It’s still too early to write the obituary for mechanical hard disk drives (HDDs), but the landscape is definitely changing. Solid state drives (SSDs) are faster, they don’t have any moving parts to worry about, and they’ve come in down in price exponentially over the past decade. It’s no wonder that in the laptop space, HDDs are hanging by a fingernail, at least in Western Europe.
That’s according to Context, a market research firm that says over 93 percent of new laptops sold in the fourth quarter in Western Europe had SSDs as their primary storage component. Just two year prior, SSDs were found in a third of laptops (66.7 percent).
This was bound to happen as SSD pricing continued to become more favorable. However, Context also points to other factors that have led to the near-abandonment of the HDD.
“The sharp fall in price per gigabyte observed in 2019 is the main driver of accelerating SSD adoption as it enables vendors to sell SSD configurations at competitive prices,” said Gurvan Meyer, an analyst at Context. “Meanwhile, online storage services are getting cheaper, and the use of streaming online services more common, so there is less need for high-capacity local storage.”
It’s not clear how many laptops in Western Europe still include an HDD as a secondary storage device, next to an SSD for primary storage duties. Either way, the merits of SSD storage have laptop buyers in Western Europe willing to pay more per gigabyte than what they might get with an HDD.
“The majority of consumers have now experienced the advantages that SSDs bring to day-to-day computer use so are happy to pay a little more for a machine with this type of storage,” Meyer added.

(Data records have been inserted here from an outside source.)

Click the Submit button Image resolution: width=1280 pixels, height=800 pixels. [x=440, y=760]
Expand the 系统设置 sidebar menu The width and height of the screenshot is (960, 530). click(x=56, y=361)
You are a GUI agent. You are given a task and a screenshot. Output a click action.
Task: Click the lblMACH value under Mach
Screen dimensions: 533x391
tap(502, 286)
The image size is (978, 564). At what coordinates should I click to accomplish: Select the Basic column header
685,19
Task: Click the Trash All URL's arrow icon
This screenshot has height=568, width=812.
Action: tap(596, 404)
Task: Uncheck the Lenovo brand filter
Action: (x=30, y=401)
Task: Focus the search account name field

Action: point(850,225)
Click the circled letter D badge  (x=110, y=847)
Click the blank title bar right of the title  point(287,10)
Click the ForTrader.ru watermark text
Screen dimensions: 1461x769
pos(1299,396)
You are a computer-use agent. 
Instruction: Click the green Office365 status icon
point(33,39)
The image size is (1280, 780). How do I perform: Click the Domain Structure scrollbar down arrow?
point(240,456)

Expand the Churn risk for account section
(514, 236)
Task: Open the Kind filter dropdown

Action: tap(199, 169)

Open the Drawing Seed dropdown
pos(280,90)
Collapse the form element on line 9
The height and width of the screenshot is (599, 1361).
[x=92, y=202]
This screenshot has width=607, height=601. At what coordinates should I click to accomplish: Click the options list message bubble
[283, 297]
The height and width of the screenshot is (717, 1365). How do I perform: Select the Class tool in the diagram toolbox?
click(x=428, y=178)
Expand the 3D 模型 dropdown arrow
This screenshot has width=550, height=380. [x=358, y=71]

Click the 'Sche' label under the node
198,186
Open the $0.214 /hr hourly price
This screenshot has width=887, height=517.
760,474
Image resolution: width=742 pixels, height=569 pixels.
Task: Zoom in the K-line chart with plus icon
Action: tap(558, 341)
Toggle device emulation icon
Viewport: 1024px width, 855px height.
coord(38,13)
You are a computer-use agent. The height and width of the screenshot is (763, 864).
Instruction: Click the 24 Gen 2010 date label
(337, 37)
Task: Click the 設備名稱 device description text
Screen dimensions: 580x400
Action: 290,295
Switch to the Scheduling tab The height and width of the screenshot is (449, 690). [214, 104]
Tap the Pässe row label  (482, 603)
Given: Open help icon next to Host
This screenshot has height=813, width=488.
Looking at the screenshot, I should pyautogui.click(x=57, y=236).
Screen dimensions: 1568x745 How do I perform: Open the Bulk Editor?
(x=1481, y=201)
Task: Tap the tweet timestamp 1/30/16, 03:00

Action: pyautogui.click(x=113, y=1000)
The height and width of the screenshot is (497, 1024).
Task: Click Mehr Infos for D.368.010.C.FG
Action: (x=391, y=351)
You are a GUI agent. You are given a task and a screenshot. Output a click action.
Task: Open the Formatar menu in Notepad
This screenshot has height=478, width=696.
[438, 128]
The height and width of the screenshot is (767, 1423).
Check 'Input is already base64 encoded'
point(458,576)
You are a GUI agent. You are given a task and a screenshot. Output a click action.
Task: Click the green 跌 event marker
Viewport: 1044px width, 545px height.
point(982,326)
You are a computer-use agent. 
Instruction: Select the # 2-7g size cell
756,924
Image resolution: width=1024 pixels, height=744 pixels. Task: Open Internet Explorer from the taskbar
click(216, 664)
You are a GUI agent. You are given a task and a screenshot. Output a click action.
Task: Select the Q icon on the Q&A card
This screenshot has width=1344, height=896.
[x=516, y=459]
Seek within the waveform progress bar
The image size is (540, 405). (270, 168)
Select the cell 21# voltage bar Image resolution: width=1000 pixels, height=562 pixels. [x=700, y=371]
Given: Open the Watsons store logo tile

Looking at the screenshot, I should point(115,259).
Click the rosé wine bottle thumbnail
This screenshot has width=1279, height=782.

Context predicts that by the end of 2020, every new laptop sold in Western Europe will sport an SSD as the primary storage drive. The Netherlands will likely get there first—it’s nearly an HDD-less region already, with only 2 percent of laptops and desktops combined having an HDD in 2019.
“Germany follows—there, SSD share of the overall PC market is 93.4 percent—and the UK completes the podium with only 9.9 percent of PCs sold in the country in Q4 2019 containing HDDs. The transition is slower in Southern Europe where an average of 85 percent of PCs sold at the end of 2019 came with SSDs.”
Context’s prediction is only slightly bold, though it does hinge on NAND flash memory pricing holding steady and/or continuing to decline. Either way, the SSD has been the best thing to happen to PC hardware in the last decade, and that will remain true whether it completely takes over this year or not.